Behavioural Science Advisory
I am a trained Social and Behavioural Scientist (PhD Social and Cultural Anthropology with Sociology and Social Psychology, University of Oxford). I am experienced at looking at the social, cultural, and psychosocial factors that underpin human behaviour, attitudes and psychological responses to life experiences, institutional structures, social organisation, and relationships. I use a combination of participatory and non-participatory observational methods, interviews, document review, surveys, and other methods to understand the contexts of human behaviour and the structures, norms, attitudes, values, beliefs and material and economic resources shaping it.
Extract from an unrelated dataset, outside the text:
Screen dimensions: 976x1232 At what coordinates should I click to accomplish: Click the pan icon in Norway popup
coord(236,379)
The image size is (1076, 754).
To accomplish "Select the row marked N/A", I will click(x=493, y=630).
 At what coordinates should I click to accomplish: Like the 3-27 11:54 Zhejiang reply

My approach can be applied in all cultural and country contexts, and used to understand the behaviours that contribute to health problems, or fail to prevent and control them.
Social and cultural aspects of
infectious diseases
The Covid-19 pandemic has brought the social and culture nature of infectious disease transmission and prevention to light. Whether a disease is spread via contact (direct and/or indirect), droplet, or is airborne, vector-borne or common vehicle-borne (food, medication, intravenous fluid, or equipment that transmits infection to multiple hosts), it is inevitably linked to contact between humans or humans and animals or products and equipment that humans use. Disease prevention and management requires people to contribute by adopting specific behaviours and/or avoiding others, or workforces be involved in structured mass prevention. Health promotion and prevention initiatives for limiting or eradicating the spread of communicable diseases require human motivation, capability, pro-health attitudes, willingness to follow and comply with prescribed vaccinations and implement prevention measures, participation in health education and promotion, and for some, employment in disease control roles and teams. Perceptions and understanding of infectious diseases transmission and prevention are invariably culturally specific, and sometimes particular socio-cultural norms influence population willingness to do some of the above. Behavioural and social science has a valuable role to play in infectious disease prevention and health promotion.
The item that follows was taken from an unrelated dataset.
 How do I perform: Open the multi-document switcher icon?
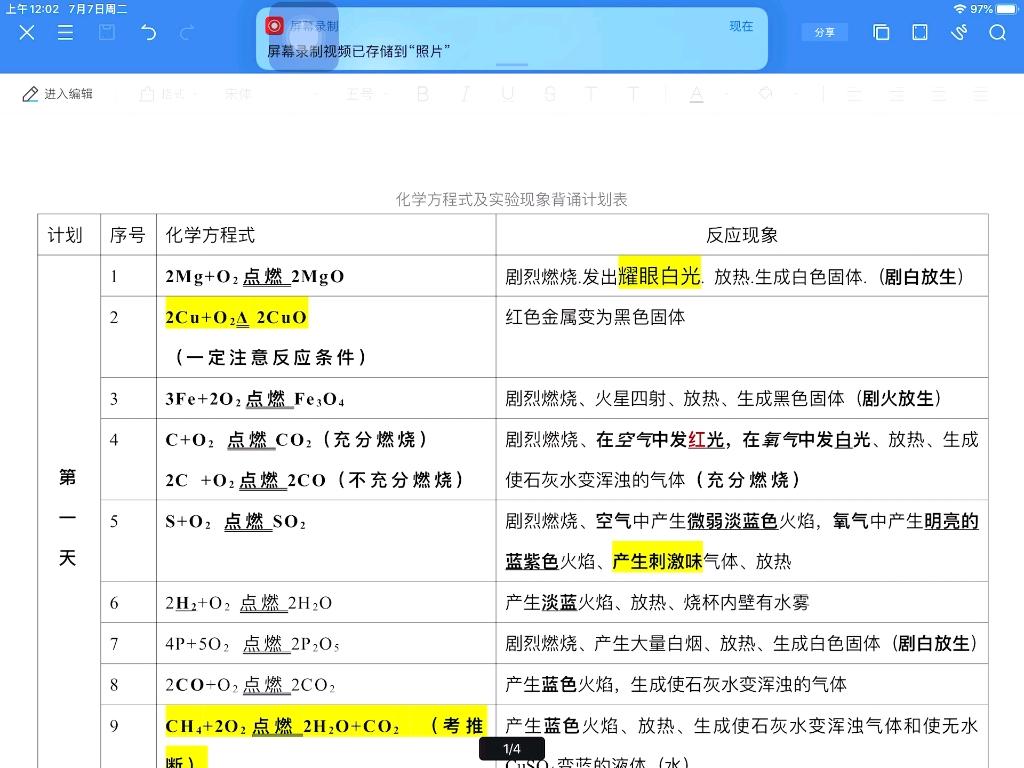(881, 33)
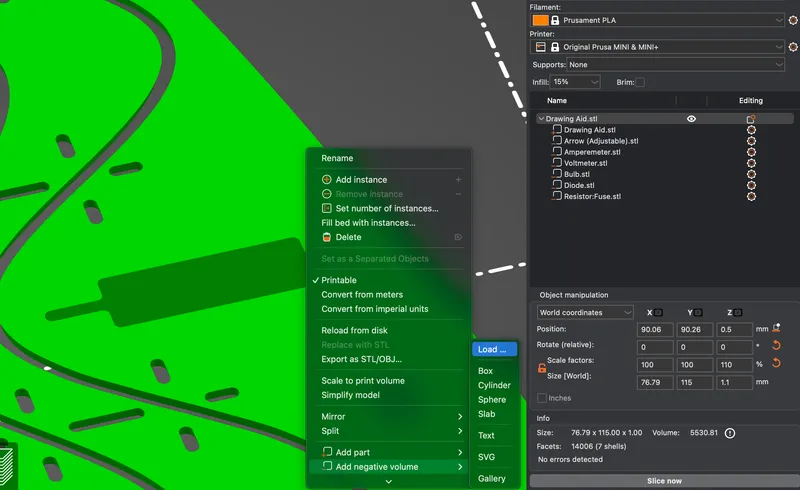The height and width of the screenshot is (490, 800).
Task: Select Load… in the submenu
Action: tap(492, 350)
I have been peer-reviewer and evaluation framework author of several monitoring and evaluation efforts on infectious disease research and/or prevention programmes. These include ASCEND (for FCDO, ex-DfID) and Tackling Infections to Benefit Africa or TIBA (University of Edinburgh). I led a team of three in undertaking a desk-top Social Impact Assessment (SIA) for FCDO’s (ex-DfID) Tackling Deadly Diseases to Benefit Africa.
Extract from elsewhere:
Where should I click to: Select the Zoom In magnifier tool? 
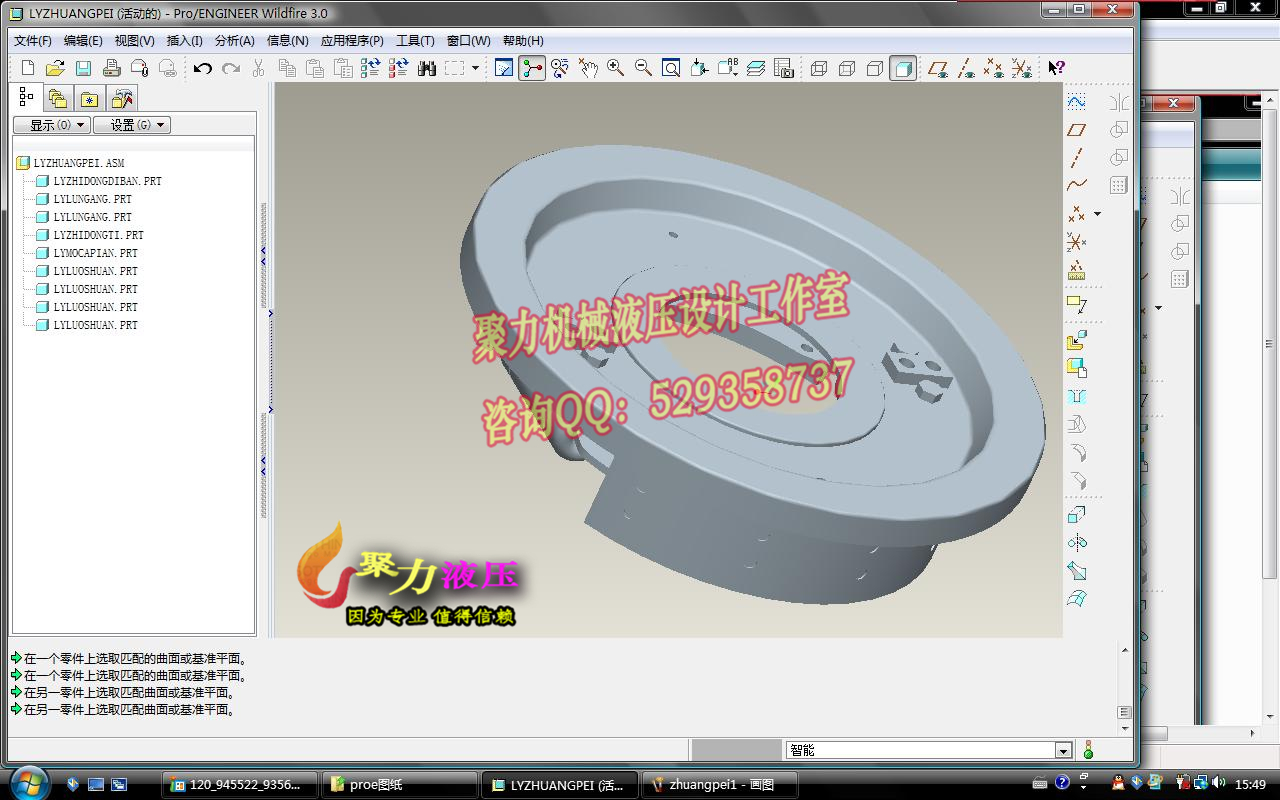tap(614, 67)
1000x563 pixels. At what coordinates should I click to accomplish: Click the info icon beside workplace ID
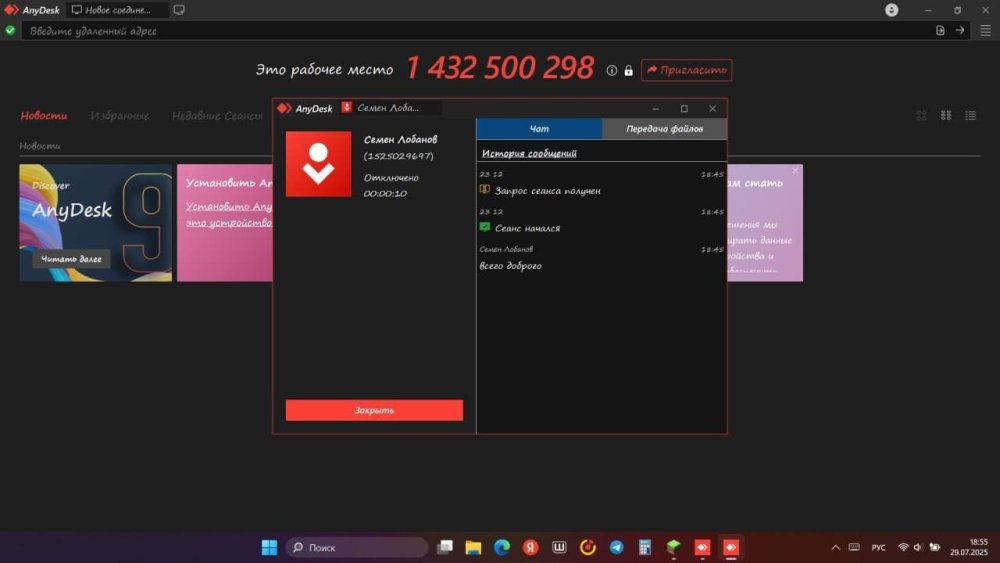(612, 70)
I have developed a proposal for a multi-sectoral, multi-disciplinary applied research-driven, community-based, gender equitable dengue prevention initiative for implementation in Dar Es Salaam, Tanzania. It (if funded) will explore gender equity between women and men in implementing environmental management-based prevention measures at community level, and government policy contributions to supporting ‘gender transformative’ prevention. Comprising three parts, these are: 1) gender equality and social inclusion training for vector control and Ministry of Health staff, a music, drama and dance-based video to support community-level health education/promotion and a micro entrepreneurship scheme to support female entrepreneurs to run small vector-control businesses.